Soil hyperspectral and soil organic carbon

This study hypothesized that integrating multiscale wavelet decomposition (CWT/DWT) with machine learning (ML) enhances soil organic carbon (SOC) estimation in arid lakeside oases. Using 82 soil samples with VNIR spectra, CWT at scales 1-5 reduced noise by 19.21% vs DWT. CWT-1-CARS-RF achieved optimal accuracy (R²=0.79, RPD=2.23), with 49.04% R² and 58.23% RPD improvements via feature selection. Sensitive bands were 401-504 nm (visible) and 1638-2369 nm (NIR). Spatial validation showed 91.3% consistency, confirming robust SOC mapping via wavelet-ML synergy.

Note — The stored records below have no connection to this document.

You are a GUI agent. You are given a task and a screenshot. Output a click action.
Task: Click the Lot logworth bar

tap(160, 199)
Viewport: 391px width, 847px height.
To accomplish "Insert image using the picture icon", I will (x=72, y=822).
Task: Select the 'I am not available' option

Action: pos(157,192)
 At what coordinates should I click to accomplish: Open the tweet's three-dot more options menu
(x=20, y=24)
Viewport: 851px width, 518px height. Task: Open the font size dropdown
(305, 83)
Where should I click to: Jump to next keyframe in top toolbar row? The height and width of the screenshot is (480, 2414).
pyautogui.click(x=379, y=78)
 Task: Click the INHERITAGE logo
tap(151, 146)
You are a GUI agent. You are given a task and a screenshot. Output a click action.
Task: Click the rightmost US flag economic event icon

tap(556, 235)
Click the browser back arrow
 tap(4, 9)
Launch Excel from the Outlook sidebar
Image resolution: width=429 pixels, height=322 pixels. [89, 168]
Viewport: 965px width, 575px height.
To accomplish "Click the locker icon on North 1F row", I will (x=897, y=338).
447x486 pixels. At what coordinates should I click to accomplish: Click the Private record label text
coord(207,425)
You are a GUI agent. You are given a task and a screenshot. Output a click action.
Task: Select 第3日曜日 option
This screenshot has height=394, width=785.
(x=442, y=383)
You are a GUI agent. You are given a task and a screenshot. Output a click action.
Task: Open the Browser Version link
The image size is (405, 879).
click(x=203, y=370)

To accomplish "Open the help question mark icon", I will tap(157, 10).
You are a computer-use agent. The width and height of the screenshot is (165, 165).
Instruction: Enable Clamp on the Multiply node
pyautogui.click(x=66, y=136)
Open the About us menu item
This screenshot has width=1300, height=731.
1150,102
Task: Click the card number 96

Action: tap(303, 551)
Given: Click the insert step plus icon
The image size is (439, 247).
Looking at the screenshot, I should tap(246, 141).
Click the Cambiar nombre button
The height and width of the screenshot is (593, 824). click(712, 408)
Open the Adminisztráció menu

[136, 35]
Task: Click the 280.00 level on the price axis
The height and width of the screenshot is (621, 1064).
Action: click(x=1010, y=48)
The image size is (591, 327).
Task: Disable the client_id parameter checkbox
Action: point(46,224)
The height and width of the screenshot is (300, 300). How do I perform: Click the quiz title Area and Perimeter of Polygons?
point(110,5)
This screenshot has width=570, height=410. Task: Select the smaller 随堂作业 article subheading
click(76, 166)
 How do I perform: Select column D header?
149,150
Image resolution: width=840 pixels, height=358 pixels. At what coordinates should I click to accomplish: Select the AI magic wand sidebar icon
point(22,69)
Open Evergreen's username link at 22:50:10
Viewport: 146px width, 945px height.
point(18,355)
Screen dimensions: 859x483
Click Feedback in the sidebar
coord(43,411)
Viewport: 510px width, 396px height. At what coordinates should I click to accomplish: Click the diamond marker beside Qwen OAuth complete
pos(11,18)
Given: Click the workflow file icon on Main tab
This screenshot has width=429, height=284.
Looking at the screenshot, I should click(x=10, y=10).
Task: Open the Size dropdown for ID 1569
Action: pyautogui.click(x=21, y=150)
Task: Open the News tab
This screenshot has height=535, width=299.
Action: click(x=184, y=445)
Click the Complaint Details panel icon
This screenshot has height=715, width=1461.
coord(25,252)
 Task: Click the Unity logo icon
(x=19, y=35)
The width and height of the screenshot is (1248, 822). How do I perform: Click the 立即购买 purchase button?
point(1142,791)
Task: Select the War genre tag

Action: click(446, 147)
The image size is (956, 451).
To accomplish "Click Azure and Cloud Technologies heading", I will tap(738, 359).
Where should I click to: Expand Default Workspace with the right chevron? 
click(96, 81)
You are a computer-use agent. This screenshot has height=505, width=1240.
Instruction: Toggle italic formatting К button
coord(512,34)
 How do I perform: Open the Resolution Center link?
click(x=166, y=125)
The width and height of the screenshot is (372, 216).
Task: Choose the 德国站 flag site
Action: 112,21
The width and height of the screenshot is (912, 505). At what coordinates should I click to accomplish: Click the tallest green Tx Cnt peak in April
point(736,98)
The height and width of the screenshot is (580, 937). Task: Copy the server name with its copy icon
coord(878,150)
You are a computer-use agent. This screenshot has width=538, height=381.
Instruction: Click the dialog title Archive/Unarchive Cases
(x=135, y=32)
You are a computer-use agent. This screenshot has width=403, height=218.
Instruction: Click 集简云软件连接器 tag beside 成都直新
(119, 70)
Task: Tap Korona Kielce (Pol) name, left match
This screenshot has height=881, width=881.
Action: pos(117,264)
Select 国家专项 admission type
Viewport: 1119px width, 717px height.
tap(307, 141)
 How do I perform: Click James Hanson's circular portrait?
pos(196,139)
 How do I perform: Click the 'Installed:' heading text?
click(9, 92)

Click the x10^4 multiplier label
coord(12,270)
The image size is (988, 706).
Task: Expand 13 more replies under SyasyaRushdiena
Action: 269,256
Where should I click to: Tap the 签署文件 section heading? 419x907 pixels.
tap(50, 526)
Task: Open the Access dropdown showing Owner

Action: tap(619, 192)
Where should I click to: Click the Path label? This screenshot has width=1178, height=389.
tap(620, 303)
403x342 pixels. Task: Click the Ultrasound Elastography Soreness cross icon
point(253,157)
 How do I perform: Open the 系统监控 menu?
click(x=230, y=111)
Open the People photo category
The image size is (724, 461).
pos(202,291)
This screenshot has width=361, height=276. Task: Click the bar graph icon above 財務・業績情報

本研究提出假设：将多尺度小波分解 (Multiscale Wavelet Decomposition) 与机器学习 (ML, Machine Learning) 相结合，可提升干旱湖滨绿洲区域的土壤有机碳 (SOC, Soil Organic Carbon) 估算精度。本研究共采集82份土壤样品并获取其可见近红外光谱 (VNIR, Visible and Near-Infrared Spectroscopy) 数据；相较于离散小波变换 (DWT, Discrete Wavelet Transform)，尺度1至5的连续小波变换 (CWT, Continuous Wavelet Transform) 可降低19.21%的噪声。其中，CWT-1-CARS-RF模型取得了最优预测精度（决定系数R²=0.79，残差预测偏差RPD=2.23），通过特征选择使模型的R²与RPD分别提升49.04%与58.23%。研究识别得到的敏感波段为401~504 nm（可见光波段）与1638~2369 nm（近红外波段，NIR, Near-Infrared）。空间验证结果显示模型一致性达91.3%，证实了基于小波变换-机器学习协同方法可实现稳健的土壤有机碳制图。